[Dataset entries]
'''

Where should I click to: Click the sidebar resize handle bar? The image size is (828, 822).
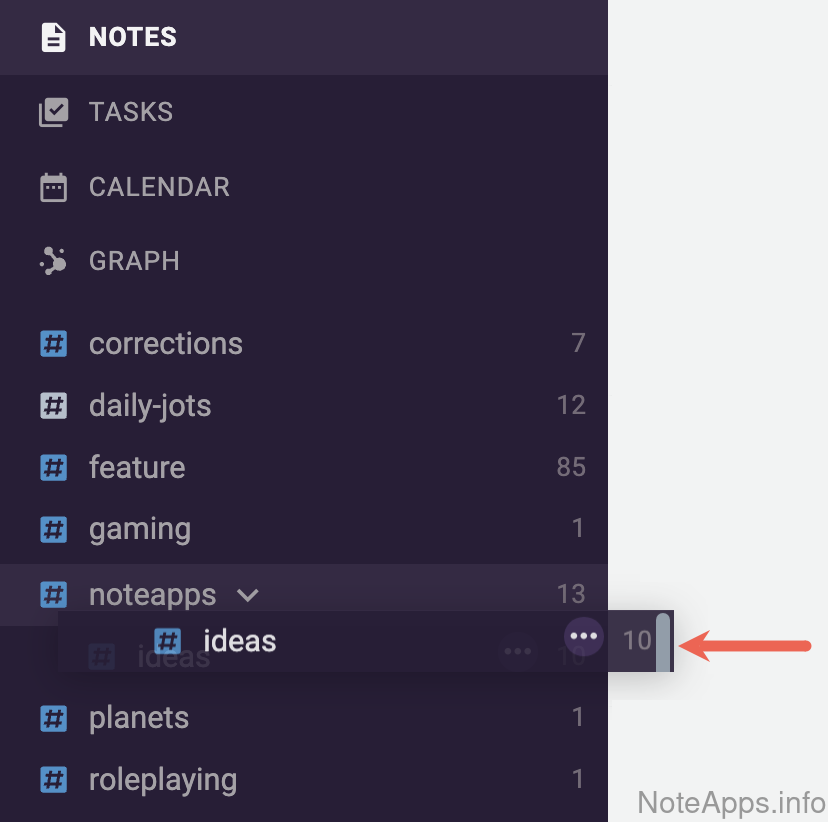[663, 640]
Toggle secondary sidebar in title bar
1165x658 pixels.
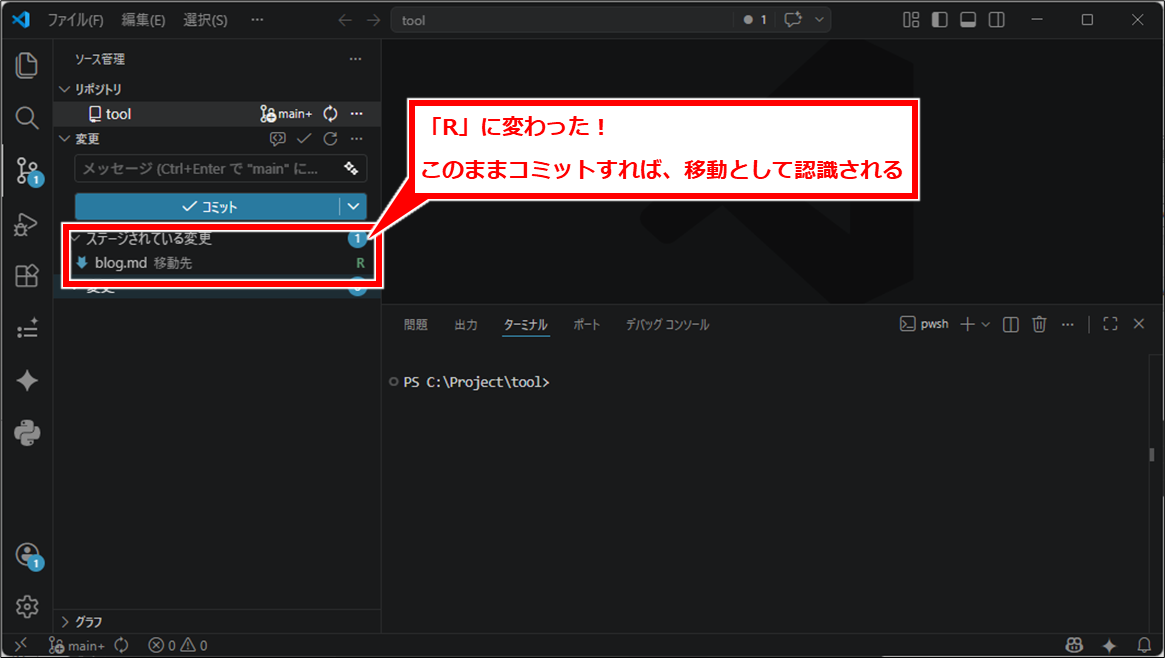pyautogui.click(x=997, y=20)
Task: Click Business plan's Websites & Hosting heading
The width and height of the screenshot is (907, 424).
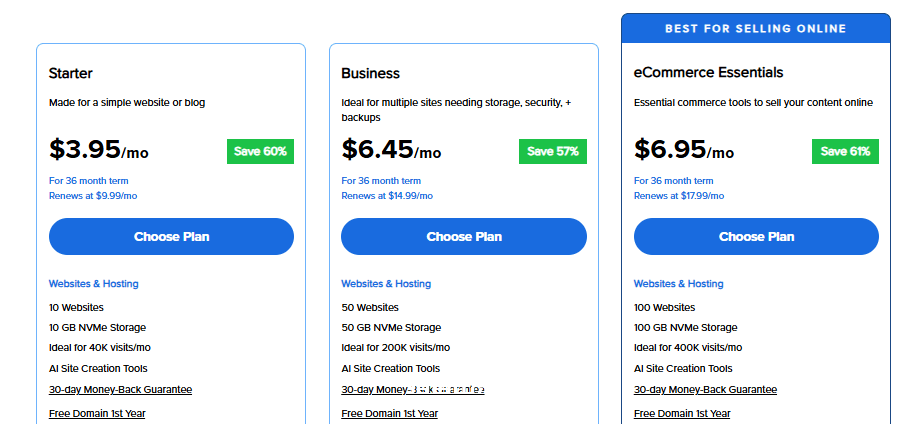Action: click(386, 283)
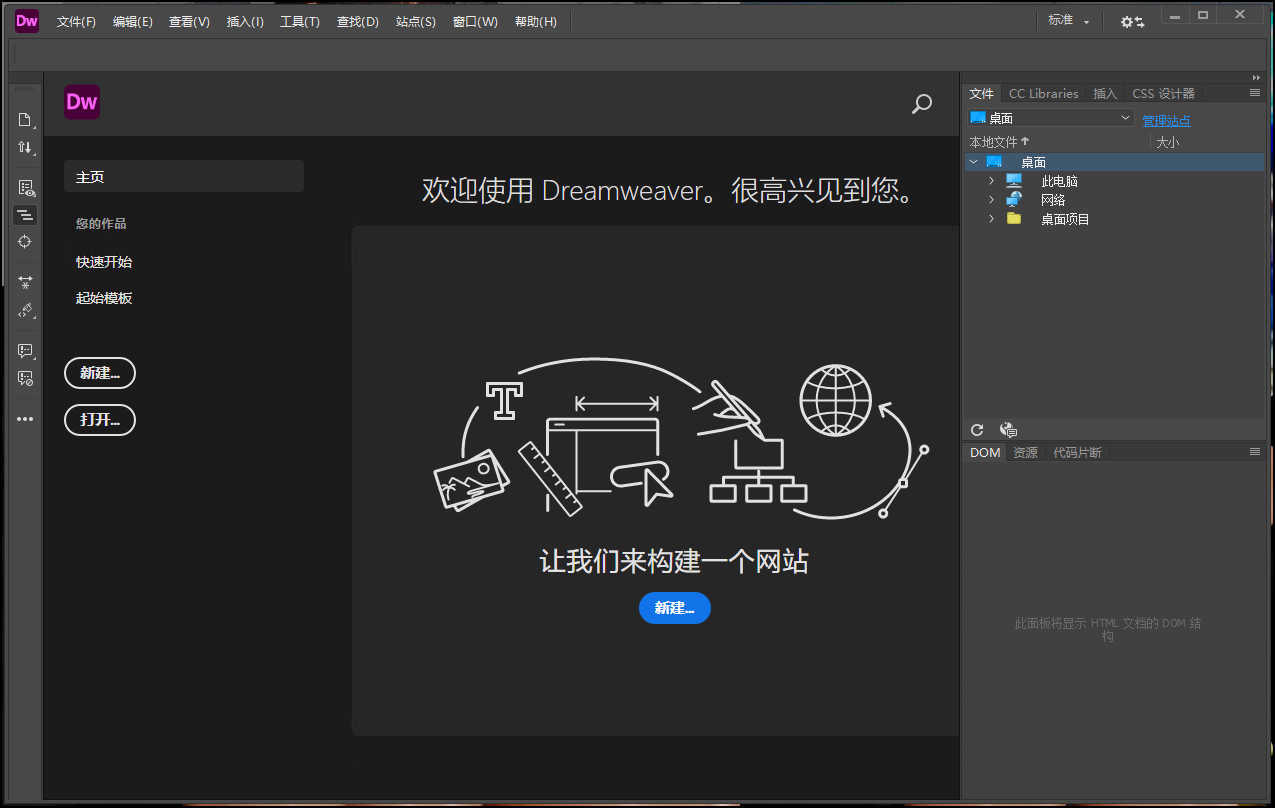Click the File Management arrows icon
Viewport: 1275px width, 808px height.
(25, 148)
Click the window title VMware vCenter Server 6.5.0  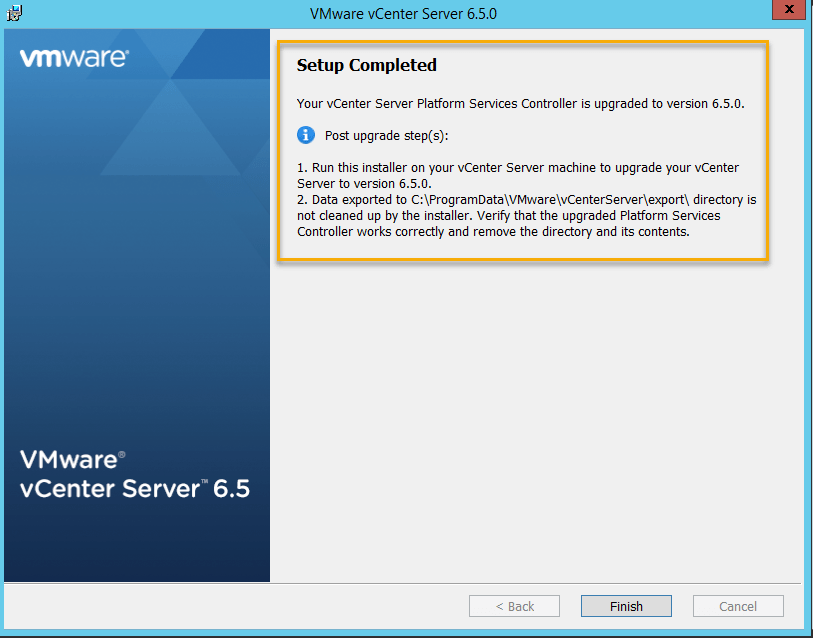click(404, 14)
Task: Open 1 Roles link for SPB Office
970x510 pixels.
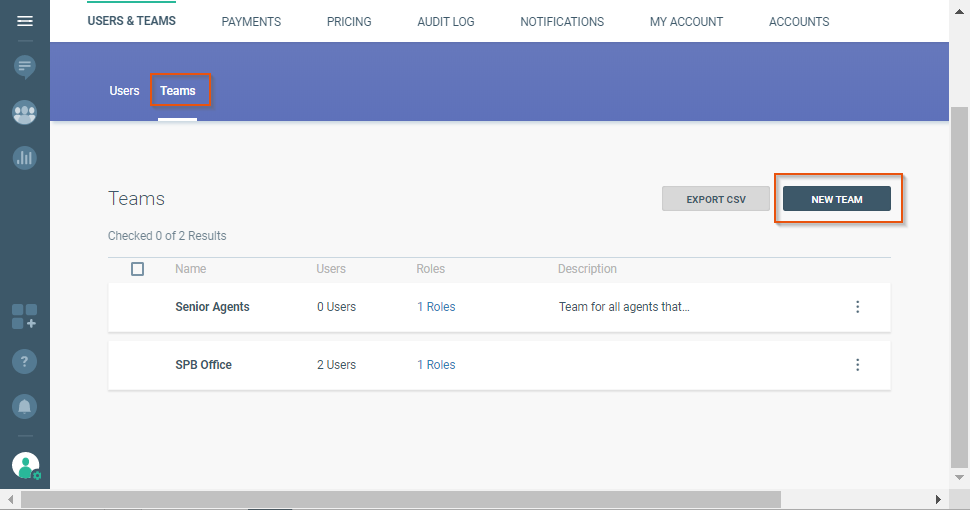Action: [436, 365]
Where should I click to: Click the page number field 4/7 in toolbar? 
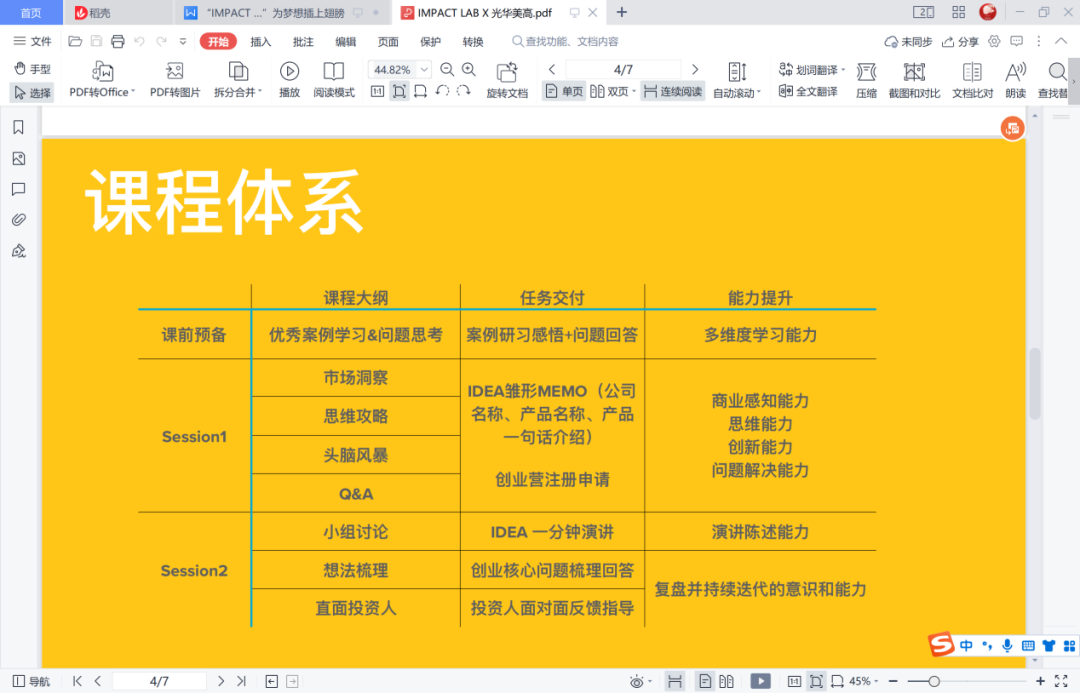623,70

'''

Directions: If a line in the entries includes the word "Task", copy that line out.

Solution to the exercise:
Task: Click Business plan's Websites & Hosting heading
Task: Open 1 Roles link for SPB Office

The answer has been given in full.